Not a bad find. But not enough to wipe away the debt.

“I don’t understand. You saved me,” Dan murmured, curling up on himself in the bed.

“I wish that was true.” But it clearly wasn’t. Dan recoiled, no longer trusting the safety that Oliver had mentioned. Had he tumbled from one fire and into another? “But I didn’t realize how stupid I’d been until you turned up unconscious on my stoop. I was grateful that you were alive. No, that’s a lie. I was afraid. But now I’m grateful.”

It was still like Oliver was speaking in another language altogether, and Dan’s head was too stuffed with cotton to make sense of the words. “Wait—I ‘turned up’?”

“Yeah, some good Samaritan was kind enough to dump your ass on my doorstep, out cold and bandaged. Not exactly a delivery I was expecting.” Oliver smoothed both hands over his face, scrubbing at his forehead.

“Who, though?” Dan murmured. “Who would come for me and then just leave?”

“I don’t know who did it, but you owe them a debt of gratitude for damn sure,” Oliver said. “Most people, they tangle with Finnoway and they don’t make it out alive.”

“How do you know that?” Dan replied gruffly. He was still trying to wrap his head around the phrase “out cold and bandaged,” but he was getting the clear impression that his friends had been right about Oliver after all. “Bandaged,” he whispered, unsteady against the pillows.
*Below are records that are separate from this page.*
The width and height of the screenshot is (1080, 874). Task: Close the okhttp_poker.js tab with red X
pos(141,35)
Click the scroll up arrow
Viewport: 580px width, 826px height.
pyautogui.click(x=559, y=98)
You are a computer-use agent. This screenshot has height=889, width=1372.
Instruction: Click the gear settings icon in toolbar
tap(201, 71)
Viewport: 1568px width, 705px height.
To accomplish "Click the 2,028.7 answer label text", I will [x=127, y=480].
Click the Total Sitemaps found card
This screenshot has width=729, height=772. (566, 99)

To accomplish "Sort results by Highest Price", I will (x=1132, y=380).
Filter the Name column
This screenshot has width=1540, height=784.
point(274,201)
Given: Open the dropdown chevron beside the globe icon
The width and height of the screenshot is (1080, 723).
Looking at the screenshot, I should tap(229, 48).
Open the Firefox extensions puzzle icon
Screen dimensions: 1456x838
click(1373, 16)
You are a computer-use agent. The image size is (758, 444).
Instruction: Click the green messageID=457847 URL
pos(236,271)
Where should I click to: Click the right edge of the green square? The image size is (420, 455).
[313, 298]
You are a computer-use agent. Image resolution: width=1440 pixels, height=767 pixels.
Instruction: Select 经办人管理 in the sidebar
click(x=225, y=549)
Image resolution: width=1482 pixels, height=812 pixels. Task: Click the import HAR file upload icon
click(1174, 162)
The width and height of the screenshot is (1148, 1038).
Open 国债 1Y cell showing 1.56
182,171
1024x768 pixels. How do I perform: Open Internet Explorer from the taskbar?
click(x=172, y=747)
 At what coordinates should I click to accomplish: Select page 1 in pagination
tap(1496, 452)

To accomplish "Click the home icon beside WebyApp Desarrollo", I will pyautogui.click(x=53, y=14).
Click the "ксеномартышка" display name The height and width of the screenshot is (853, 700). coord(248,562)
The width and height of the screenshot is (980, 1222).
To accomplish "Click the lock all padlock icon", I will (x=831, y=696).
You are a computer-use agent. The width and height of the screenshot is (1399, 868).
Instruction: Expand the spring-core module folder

“Yeah,” Oliver said softly, carefully picking up Dan’s hand and lifting it so Dan could see it. His hand was wrapped tightly in a bulky bandage, clean and white, secured over the palm with a tiny metal clip. His bright pink fingers poked out of the bandage, except for one.

Where his little finger should have been was just a blank. He gaped at the empty spot, feeling that throb from before return and spread, searing down toward his elbow.

They have my bones.

“H
e
took
it.”

Oliver didn’t respond, and if Dan had been any stronger in that moment, he would’ve lurched out of bed to shake him.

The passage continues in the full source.